Orbital characteristics
- Epoch December 31, 2006 (JD 2454100.5)
- Aphelion: 2.818 AU (421.526 million km)
- Perihelion: 2.583 AU (386.457 million km)
- Semi-major axis: 2.701 AU (403.991 million km)
- Eccentricity: 0.043
- Orbital period (sidereal): 4.44 a (1620.946 d)
- Mean anomaly: 15.122°
- Inclination: 5.057°
- Longitude of ascending node: 161.290°
- Argument of perihelion: 34.465°

Physical characteristics
- Dimensions: 93.4 km
- Mass: ~5.89×10^{17} kg (calculated)
- Mean density: 1.38 g/cm^{3} (assumed)
- Synodic rotation period: 9.895±0.001 h
- Geometric albedo: 0.058
- Spectral type: C
- Absolute magnitude (H): 8.86

= 58 Concordia =

Main-belt asteroid

58 Concordia is a fairly large main-belt asteroid that is orbiting the Sun with a period of 4.44 years, a semimajor axis of 2.7 AU, and a low eccentricity of 0.043. It is classified as a C-type asteroid, meaning that its surface is very dark and it is likely carbonaceous in composition.
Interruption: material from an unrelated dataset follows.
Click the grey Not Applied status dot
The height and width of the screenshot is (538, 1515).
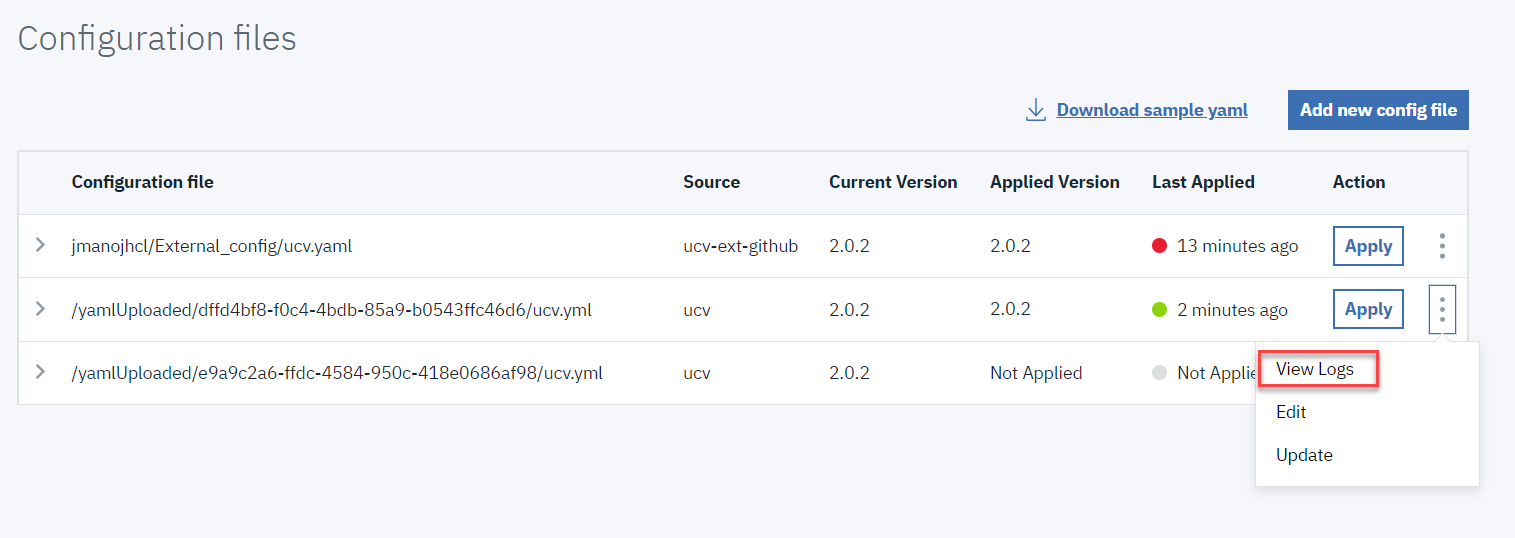(1160, 373)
The surface spectra displays indications of hydrated minerals created through aqueous alteration. The object is rotating with a sidereal period of 9.894541 hours and pole orientations of (15.3±0.7 °, −4.2±2.6 °) and (195.9±1.0 °, 4.8±1.2 °). It belongs to the Nemesis family of asteroids.

Concordia was discovered by German astronomer Robert Luther on March 24, 1860. At Luther's request, it was named by Karl Christian Bruhns of the University of Leipzig after Concordia, the Roman goddess of harmony.